DOCUMENT SEGMENT
/---
What is sexual harassment?

The UK Equality Act of 2010  defines it as:

“unwanted conduct of a sexual nature which has the purpose or effect of violating someone’s dignity, or creating an intimidating, hostile, degrading, humiliating or offensive environment for them.”

It covers indecent or suggestive remarks, unwanted touching, requests or demands for sex and the dissemination of pornography. This legislation is often portrayed as murky or ambiguous, on the grounds that it’s hard to tell the difference between a bit of banter and a humiliating remark.

 The humiliation or intimidation of sexual harassment lies in making someone feel that their physical attributes are their main value to the workplace, which undermines any skills or talent or insights or hard work they may also have brought. So saying “you’ll do well in the organisation because you have big boobs” is harassment, even if

a) you think it’s true,

b) you personally are not a boob man,

c) you didn’t mean it as an overture and

d) everyone laughed.

The test “how would I feel if it were said to me?” isn’t necessarily helpful, since there is context you may have missed, such as what it’s like to be routinely ignored in meetings until your point has been corroborated by three other men, and then congratulated on your big boobs. Sex-based harassment relates to the sex of the target but isn’t necessarily sexual in nature.

How common is it?
\---
SET TASK A
From the rows below, pull out the lines that start with the one containing "The image size is (898, 505)." and end with the one containing "Image resolution: width=1021". Reproduce them without any change.

TASK INPUT
/---
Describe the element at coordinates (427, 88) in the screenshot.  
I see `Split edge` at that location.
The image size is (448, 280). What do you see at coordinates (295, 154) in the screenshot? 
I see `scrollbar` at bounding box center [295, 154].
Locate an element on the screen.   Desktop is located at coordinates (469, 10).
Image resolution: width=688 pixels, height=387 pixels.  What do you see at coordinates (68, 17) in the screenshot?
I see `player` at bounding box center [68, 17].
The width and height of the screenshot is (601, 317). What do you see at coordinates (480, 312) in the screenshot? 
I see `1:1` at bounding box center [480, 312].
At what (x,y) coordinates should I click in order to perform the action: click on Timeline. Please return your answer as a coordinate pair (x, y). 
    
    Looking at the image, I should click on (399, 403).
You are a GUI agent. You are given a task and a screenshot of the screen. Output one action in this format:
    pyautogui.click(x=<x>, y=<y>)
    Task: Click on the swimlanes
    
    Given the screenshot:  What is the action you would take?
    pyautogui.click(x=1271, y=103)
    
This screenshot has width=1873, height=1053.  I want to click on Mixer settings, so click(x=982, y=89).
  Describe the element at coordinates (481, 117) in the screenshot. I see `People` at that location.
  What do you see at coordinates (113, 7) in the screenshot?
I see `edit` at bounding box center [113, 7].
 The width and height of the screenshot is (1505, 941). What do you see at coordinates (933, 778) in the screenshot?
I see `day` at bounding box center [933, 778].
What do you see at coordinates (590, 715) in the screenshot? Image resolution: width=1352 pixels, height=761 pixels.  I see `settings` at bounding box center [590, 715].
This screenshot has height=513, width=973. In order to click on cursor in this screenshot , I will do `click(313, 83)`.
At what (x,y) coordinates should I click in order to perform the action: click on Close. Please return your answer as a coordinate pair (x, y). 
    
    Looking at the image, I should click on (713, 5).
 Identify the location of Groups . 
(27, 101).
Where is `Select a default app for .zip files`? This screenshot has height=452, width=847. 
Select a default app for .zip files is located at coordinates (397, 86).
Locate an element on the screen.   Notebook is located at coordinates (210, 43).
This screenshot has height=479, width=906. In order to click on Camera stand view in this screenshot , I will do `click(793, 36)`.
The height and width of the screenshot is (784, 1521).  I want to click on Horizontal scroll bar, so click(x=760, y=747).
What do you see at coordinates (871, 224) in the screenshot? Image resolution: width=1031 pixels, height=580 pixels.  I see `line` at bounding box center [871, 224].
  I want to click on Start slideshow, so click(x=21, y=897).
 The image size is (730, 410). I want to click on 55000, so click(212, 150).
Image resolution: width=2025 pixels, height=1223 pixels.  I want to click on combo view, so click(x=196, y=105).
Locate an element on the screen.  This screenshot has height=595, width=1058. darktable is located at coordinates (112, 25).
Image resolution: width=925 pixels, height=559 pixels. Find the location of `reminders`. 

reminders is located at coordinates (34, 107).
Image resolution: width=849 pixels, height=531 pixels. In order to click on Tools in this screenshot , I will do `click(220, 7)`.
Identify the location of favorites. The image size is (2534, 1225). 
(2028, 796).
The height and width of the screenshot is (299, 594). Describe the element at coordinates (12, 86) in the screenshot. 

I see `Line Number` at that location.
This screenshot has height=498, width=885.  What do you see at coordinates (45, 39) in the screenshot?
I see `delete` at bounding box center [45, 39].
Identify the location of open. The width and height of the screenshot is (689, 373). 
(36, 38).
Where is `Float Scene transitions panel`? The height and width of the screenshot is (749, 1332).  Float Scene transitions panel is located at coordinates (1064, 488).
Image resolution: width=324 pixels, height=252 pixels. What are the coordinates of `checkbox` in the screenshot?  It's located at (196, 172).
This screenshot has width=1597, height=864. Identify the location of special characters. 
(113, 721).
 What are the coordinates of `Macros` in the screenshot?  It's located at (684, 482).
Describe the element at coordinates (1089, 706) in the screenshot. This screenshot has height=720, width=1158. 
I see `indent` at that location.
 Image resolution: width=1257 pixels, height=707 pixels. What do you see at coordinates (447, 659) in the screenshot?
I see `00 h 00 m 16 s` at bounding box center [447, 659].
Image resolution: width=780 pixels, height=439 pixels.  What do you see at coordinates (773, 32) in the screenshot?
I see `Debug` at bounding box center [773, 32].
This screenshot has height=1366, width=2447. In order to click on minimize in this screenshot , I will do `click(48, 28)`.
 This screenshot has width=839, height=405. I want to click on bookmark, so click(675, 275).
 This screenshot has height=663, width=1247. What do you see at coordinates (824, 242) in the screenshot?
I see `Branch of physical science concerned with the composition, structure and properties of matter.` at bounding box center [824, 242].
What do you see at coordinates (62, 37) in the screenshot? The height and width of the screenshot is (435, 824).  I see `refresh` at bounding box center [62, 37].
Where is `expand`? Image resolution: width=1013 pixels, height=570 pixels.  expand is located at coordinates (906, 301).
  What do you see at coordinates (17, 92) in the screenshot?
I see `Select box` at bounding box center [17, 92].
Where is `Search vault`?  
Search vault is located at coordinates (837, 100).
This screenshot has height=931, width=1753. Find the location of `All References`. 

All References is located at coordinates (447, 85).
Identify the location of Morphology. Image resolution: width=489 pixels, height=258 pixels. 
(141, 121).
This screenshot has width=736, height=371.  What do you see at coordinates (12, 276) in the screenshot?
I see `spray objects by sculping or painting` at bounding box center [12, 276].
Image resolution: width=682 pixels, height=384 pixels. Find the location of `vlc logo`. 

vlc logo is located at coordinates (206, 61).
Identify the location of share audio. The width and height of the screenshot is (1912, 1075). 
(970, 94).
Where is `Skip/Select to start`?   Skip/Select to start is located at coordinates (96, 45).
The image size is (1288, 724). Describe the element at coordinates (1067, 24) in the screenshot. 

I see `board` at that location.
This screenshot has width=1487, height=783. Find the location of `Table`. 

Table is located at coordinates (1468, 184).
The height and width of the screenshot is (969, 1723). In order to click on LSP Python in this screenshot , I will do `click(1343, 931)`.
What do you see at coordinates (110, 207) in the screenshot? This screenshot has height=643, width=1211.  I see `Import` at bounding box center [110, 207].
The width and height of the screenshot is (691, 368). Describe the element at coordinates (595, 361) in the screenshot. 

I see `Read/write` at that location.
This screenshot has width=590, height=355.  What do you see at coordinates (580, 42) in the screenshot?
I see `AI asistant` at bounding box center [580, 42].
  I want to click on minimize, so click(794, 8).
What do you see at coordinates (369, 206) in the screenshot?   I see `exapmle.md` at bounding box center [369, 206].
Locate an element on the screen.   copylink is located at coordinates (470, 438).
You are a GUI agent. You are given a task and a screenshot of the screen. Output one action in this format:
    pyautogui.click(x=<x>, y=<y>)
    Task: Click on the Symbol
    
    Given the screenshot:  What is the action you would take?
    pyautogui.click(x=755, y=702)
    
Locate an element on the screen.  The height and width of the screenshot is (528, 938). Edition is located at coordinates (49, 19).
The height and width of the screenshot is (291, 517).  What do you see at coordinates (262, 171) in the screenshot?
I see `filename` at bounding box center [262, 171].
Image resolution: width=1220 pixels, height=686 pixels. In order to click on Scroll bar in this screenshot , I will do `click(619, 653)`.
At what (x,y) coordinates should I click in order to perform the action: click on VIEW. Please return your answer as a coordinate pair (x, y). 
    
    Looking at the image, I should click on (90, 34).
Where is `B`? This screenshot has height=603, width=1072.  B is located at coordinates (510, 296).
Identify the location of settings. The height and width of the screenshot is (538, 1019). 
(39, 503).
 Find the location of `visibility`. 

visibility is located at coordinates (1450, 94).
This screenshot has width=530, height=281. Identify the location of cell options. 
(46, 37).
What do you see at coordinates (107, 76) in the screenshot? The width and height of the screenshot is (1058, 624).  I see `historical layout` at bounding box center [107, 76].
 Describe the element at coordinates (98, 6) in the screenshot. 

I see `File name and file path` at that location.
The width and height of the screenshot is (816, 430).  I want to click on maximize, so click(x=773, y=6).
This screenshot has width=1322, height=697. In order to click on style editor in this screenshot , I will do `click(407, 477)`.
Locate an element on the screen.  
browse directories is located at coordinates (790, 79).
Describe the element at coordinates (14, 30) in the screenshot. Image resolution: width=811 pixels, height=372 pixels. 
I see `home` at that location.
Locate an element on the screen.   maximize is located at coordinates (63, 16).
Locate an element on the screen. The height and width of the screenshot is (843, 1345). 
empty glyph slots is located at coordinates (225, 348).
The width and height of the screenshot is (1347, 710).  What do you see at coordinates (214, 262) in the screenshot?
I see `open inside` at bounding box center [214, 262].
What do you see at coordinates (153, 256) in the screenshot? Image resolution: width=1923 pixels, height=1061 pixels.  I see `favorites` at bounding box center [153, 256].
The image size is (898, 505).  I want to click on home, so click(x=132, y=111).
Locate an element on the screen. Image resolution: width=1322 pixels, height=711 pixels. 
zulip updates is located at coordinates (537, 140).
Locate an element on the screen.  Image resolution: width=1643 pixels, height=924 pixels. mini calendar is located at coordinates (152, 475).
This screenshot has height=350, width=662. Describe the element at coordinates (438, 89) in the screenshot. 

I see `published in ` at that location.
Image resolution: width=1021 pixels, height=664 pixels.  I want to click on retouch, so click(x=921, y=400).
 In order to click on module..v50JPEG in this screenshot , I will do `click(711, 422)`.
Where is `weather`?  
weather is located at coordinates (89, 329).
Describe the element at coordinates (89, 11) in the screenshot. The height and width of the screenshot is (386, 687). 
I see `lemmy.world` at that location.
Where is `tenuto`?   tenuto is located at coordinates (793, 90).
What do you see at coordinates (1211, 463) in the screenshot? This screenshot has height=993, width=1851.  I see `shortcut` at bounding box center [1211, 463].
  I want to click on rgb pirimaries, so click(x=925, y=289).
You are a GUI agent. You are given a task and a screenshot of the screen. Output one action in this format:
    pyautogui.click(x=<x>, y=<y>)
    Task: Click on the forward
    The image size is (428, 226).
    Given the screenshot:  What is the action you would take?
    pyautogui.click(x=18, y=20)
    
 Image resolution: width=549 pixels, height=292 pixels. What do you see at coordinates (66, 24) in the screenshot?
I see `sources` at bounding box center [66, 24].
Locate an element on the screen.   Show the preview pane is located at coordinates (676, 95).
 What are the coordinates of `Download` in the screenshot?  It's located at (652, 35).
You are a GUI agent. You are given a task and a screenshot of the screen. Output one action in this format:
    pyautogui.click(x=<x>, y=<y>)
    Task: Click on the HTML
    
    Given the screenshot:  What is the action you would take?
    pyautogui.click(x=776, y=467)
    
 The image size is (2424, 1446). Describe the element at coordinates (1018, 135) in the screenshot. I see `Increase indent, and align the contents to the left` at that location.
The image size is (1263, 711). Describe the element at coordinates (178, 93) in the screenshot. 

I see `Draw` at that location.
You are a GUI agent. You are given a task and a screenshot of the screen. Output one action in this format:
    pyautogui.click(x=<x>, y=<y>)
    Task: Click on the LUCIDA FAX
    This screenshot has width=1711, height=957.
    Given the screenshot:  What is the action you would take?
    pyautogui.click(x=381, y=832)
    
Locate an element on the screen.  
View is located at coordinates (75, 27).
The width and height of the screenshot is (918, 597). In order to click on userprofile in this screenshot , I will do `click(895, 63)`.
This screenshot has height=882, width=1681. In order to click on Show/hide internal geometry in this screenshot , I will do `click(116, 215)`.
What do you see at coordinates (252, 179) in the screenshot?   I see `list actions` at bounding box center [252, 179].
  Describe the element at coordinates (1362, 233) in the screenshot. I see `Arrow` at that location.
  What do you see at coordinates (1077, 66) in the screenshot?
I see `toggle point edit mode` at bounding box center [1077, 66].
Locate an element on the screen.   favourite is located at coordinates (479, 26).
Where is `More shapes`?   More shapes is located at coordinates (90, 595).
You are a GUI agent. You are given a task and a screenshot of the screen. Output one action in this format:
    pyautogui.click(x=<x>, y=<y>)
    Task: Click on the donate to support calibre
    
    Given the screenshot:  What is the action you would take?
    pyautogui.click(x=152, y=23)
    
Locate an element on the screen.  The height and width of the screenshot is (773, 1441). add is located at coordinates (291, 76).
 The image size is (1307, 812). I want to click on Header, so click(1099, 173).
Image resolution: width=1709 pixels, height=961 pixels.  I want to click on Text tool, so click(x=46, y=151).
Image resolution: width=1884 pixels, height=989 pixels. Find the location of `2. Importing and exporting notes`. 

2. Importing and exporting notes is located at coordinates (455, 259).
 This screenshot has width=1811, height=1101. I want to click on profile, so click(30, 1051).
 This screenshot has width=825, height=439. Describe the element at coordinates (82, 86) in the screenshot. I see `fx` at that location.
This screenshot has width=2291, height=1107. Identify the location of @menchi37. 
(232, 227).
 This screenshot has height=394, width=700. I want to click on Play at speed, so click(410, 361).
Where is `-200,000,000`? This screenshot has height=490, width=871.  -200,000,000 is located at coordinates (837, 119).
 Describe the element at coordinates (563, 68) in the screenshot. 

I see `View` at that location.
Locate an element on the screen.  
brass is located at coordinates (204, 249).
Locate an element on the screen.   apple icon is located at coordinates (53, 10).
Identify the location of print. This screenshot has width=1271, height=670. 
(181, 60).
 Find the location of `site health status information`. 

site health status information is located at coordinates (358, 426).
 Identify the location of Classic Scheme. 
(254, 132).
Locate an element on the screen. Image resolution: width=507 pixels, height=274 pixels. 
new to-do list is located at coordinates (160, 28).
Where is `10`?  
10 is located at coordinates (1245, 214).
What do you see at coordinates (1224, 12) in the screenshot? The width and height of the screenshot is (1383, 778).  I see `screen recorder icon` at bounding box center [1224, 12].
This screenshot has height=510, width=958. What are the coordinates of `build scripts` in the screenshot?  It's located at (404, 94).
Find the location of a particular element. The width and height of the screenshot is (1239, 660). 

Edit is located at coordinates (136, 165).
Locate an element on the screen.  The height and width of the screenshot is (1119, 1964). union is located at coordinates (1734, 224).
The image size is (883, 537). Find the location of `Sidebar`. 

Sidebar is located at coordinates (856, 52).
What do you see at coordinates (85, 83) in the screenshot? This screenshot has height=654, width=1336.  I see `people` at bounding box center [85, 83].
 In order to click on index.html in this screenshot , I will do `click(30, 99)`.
\---
SET TASK B
Copy the passage on sexual harassment above word for word, in full.

FULL SOLUTION A
The image size is (898, 505).  I want to click on home, so click(x=132, y=111).
Locate an element on the screen. Image resolution: width=1322 pixels, height=711 pixels. 
zulip updates is located at coordinates (537, 140).
Locate an element on the screen.  Image resolution: width=1643 pixels, height=924 pixels. mini calendar is located at coordinates (152, 475).
This screenshot has height=350, width=662. Describe the element at coordinates (438, 89) in the screenshot. 

I see `published in ` at that location.
Image resolution: width=1021 pixels, height=664 pixels.  I want to click on retouch, so click(x=921, y=400).

FULL SOLUTION B
What is sexual harassment?

The UK Equality Act of 2010  defines it as:

“unwanted conduct of a sexual nature which has the purpose or effect of violating someone’s dignity, or creating an intimidating, hostile, degrading, humiliating or offensive environment for them.”

It covers indecent or suggestive remarks, unwanted touching, requests or demands for sex and the dissemination of pornography. This legislation is often portrayed as murky or ambiguous, on the grounds that it’s hard to tell the difference between a bit of banter and a humiliating remark.

 The humiliation or intimidation of sexual harassment lies in making someone feel that their physical attributes are their main value to the workplace, which undermines any skills or talent or insights or hard work they may also have brought. So saying “you’ll do well in the organisation because you have big boobs” is harassment, even if

a) you think it’s true,

b) you personally are not a boob man,

c) you didn’t mean it as an overture and

d) everyone laughed.

The test “how would I feel if it were said to me?” isn’t necessarily helpful, since there is context you may have missed, such as what it’s like to be routinely ignored in meetings until your point has been corroborated by three other men, and then congratulated on your big boobs. Sex-based harassment relates to the sex of the target but isn’t necessarily sexual in nature.

How common is it?